Stochastic Vision Transformers with Wasserstein Distance-Aware Attention
We introduce a new stochastic vision transformer that maps input data to elliptical Gaussian distributional embeddings to enhance robustness of self-supervised representation learning.
摘要
评审与讨论
The paper adopts a stochastic transformer architecture that uses distributional embedding and Wasserstein distance-based attention mechanism for self-supervised learning pipelines. The contrastive regularization terms are added to the training objective.
优点
- The paper is well-written and concise.
- The paper investigates an important research question, which can potentially interest many researchers.
缺点
- More explanations needed for baselines. e.g. For the baseline MC-Dropout, it only mentions the dropout regularization applied during pre-training, and the ratio is set to 0.3; but for MC dropout, the dropout is applied at both training and test time, and there is no detail for the testing.
- The performance is not convincing enough. The improvement is not significant, and according to the ablation study, it also seems very sensitive to the hyperparameters.
- It's not proper for the paper to say 'We propose a stochastic transformer architecture with distributional embedding......', since the distributional embeddings and Wasserstein distance-based attention mechanism are the same as Fan et al., 2022.
问题
Why set dropout ratio as 0.3 for the MC-Dropout baseline? Isn't it slightly higher than the common options?
We thank the reviewers for the constructive comments!
Explanations of baselines
For MC-Dropout, we applied dropouts for pretraining, finetuning, and testing. We have omitted these details because of limited space in the paper. We have now detailed this in the new version of our paper. For the testing of the baseline MC-Dropout, we perform multiple ( k = 10 ) forward inference passes with the same dropout rate applied and subsequently average the outputs from all the forward runs.
Significance of the results
The performance is not convincing enough. The improvement is not significant, and according to the ablation study, it also seems very sensitive to the hyperparameters. Our paper highlights the potential of the stochastic attention method as compared to other well-established uncertainty estimation methods, namely Deep Ensembles and MC-Dropout. As far as we understand, there are no other uncertainty estimation methods applicable to transformer-based SSL and our method outperforms the current state-of-the-art Deep Ensembles method. The main intent of our paper is to highlight the potential of the stochastic distributional attention mechanism for uncertainty estimation in applications where labels are not readily available. Regarding the sensitivity to hyperparameters, this is a common trait in advanced models in our domain, including the baselines. Despite this, our method outperforms well-established baselines across various settings, indicating robustness.

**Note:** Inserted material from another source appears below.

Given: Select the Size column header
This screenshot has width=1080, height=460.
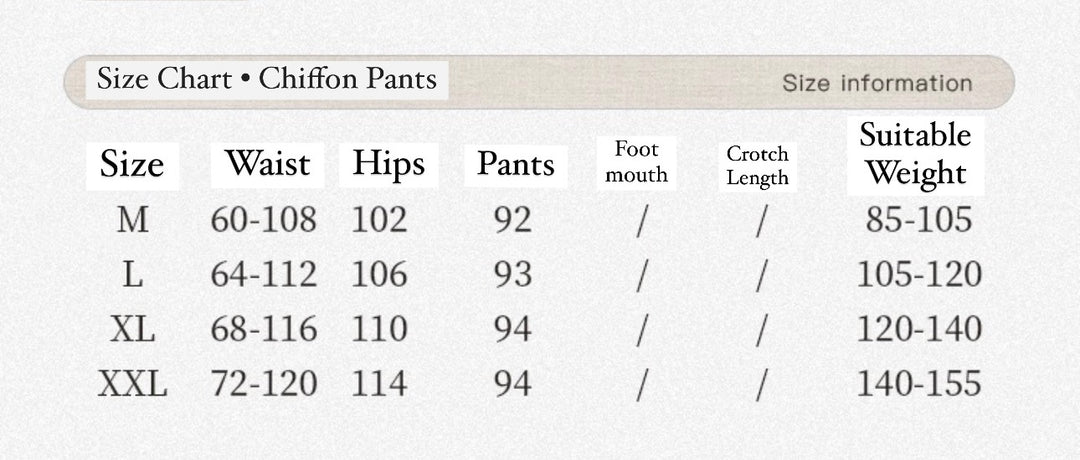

It's not proper for the paper to say 'We propose a stochastic transformer architecture with distributional embedding......', since the distributional embeddings and Wasserstein distance-based attention mechanism are the same as Fan et al., 2022.
Thank you for highlighting this statement. This statement should be rephrased as
“We propose an alternative stochastic transformer architecture with distributional embedding for masking based vision SSL”
as we did not intend to claim the architecture and embedding but rather its application for uncertainty quantification in SSL domain. We would again like to point out that the modifications we performed to accommodate the higher embedding dimension of image data in vision transformers and the stochastic regularization property of the distributional embedding in contrast to the implementation done by Fan et al (2022).
Question regarding dropout rate
Why set dropout ratio as 0.3 for the MC-Dropout baseline? Isn't it slightly higher than the common options?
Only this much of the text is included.